» **Task brief**: Gather every line in the records below that contains the word "icon" and copy each one unchanged.

» **Given records**:
*-*-*

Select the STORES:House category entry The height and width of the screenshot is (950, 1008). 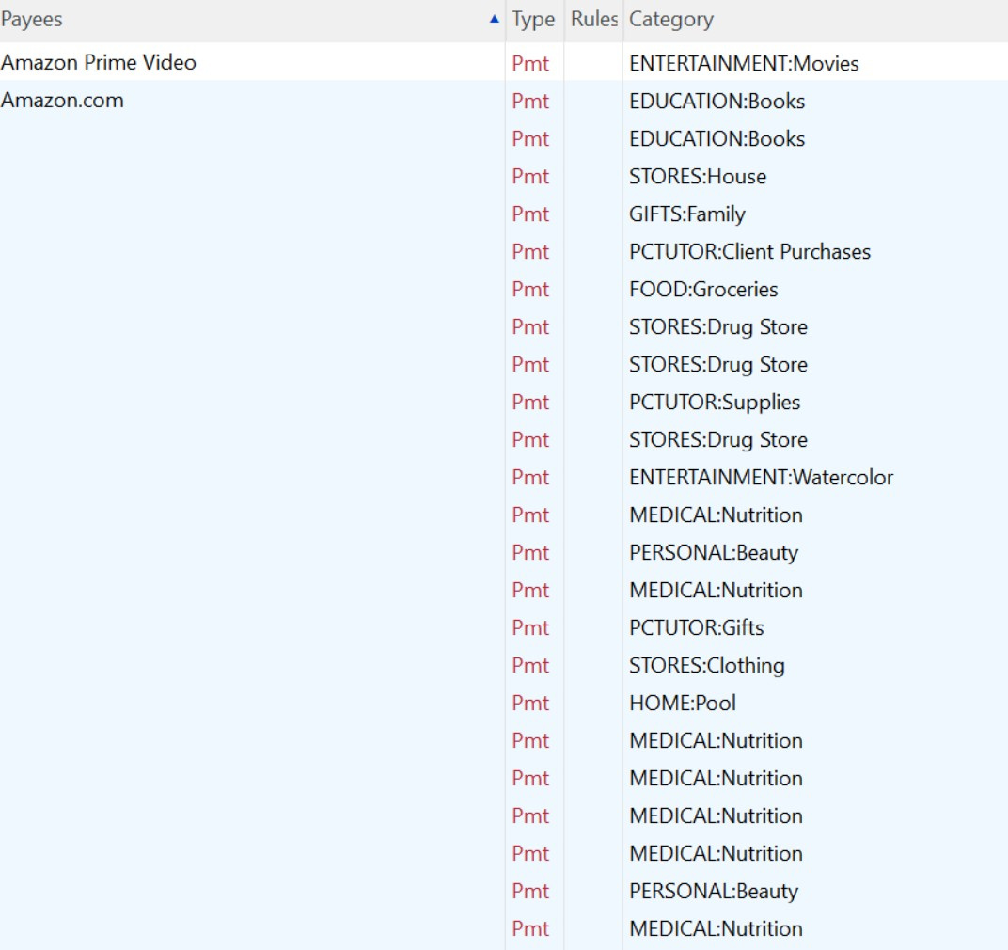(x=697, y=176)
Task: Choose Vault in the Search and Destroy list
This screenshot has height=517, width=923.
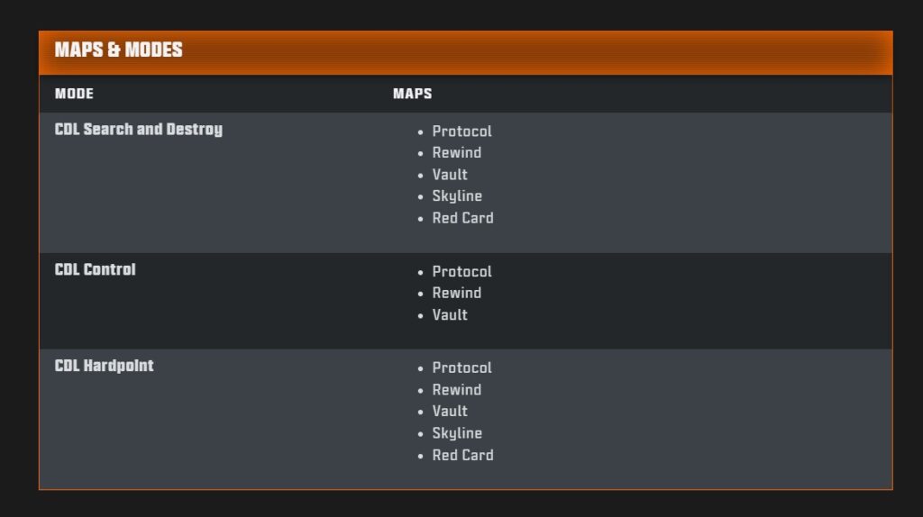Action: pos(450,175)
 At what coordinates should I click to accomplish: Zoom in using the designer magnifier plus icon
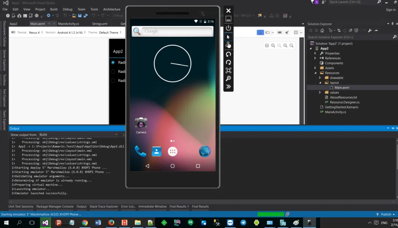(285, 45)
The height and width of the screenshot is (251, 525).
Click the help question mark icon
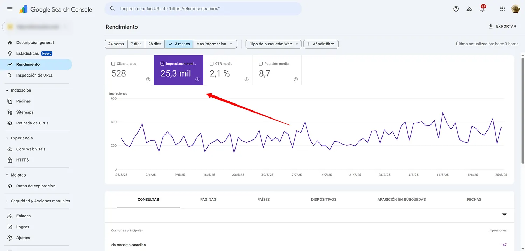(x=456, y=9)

*-*-*

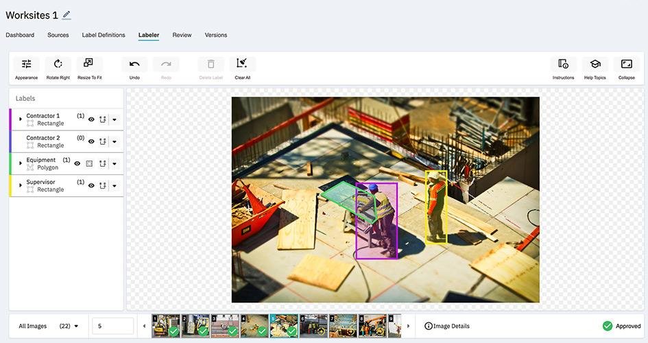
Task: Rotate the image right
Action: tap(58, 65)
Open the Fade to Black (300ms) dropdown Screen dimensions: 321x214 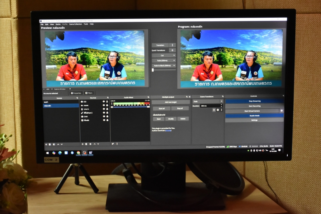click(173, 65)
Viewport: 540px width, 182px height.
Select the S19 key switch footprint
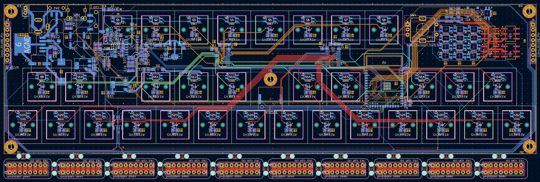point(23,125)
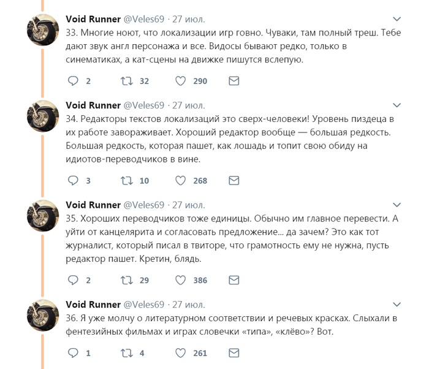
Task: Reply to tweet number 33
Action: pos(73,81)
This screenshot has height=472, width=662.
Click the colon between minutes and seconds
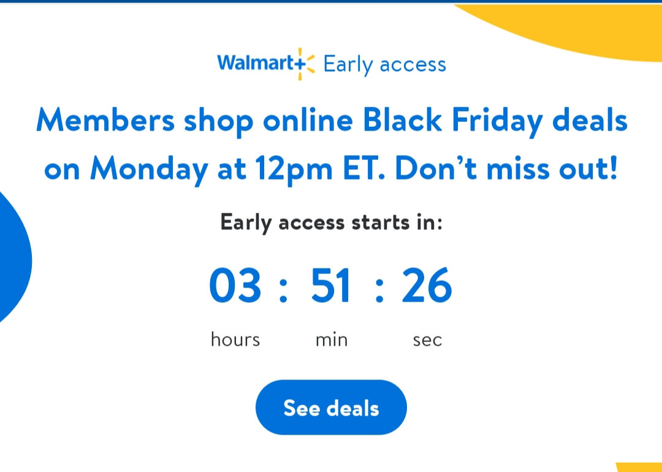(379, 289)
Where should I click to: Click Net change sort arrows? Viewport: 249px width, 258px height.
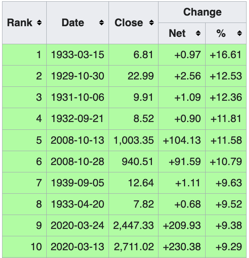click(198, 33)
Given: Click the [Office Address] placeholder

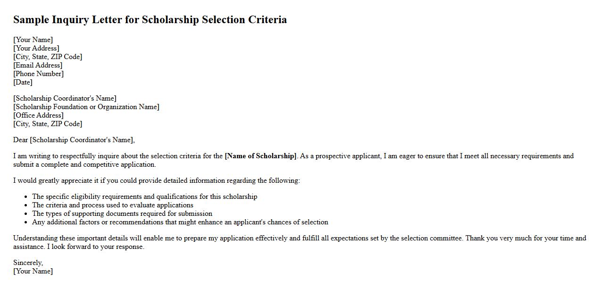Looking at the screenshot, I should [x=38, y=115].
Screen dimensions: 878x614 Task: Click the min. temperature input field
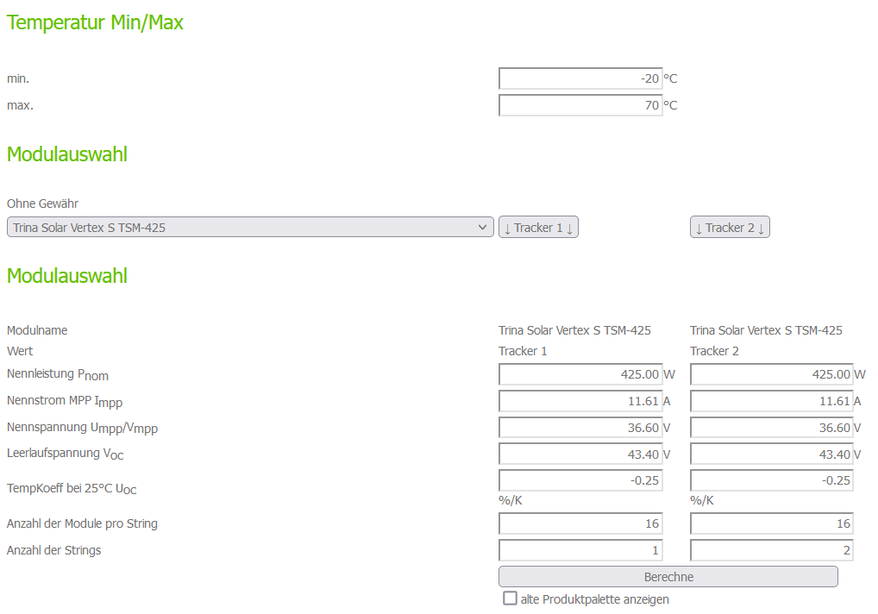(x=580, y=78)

*-*-*

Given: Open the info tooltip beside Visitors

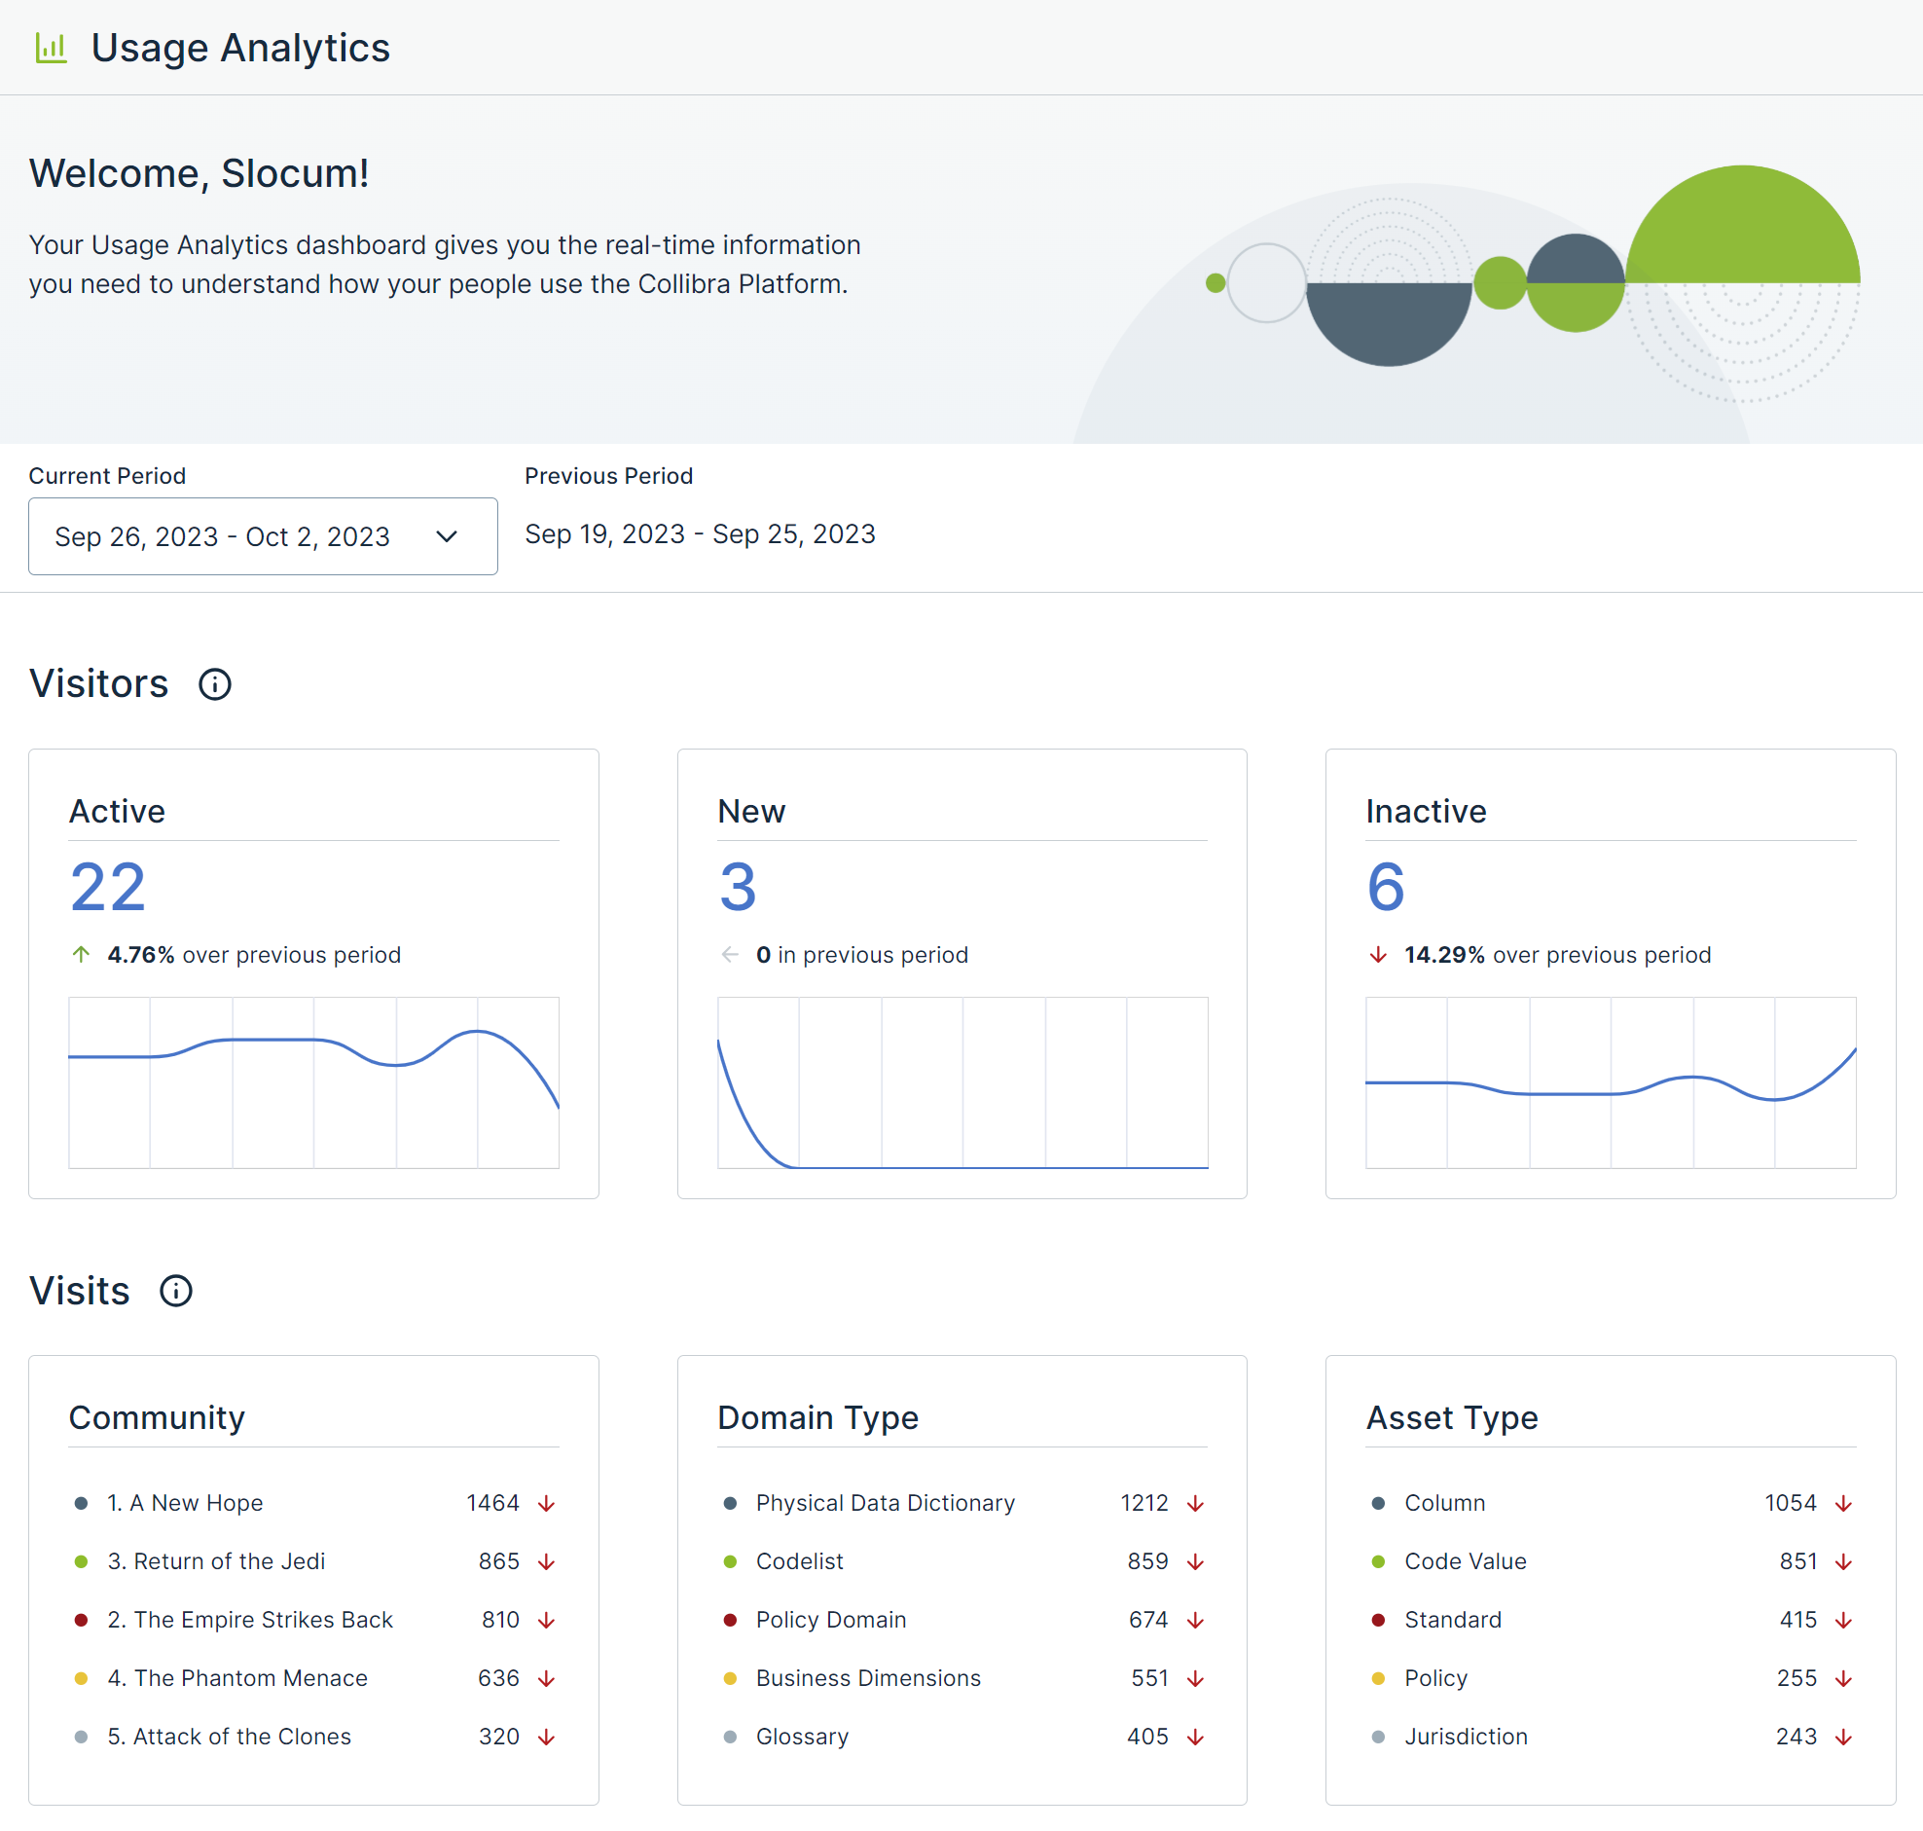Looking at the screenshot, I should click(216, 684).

*-*-*

» **Written solution**:
 At what coordinates should I click to accomplish: Zoom in using the designer magnifier plus icon
Click the help question mark icon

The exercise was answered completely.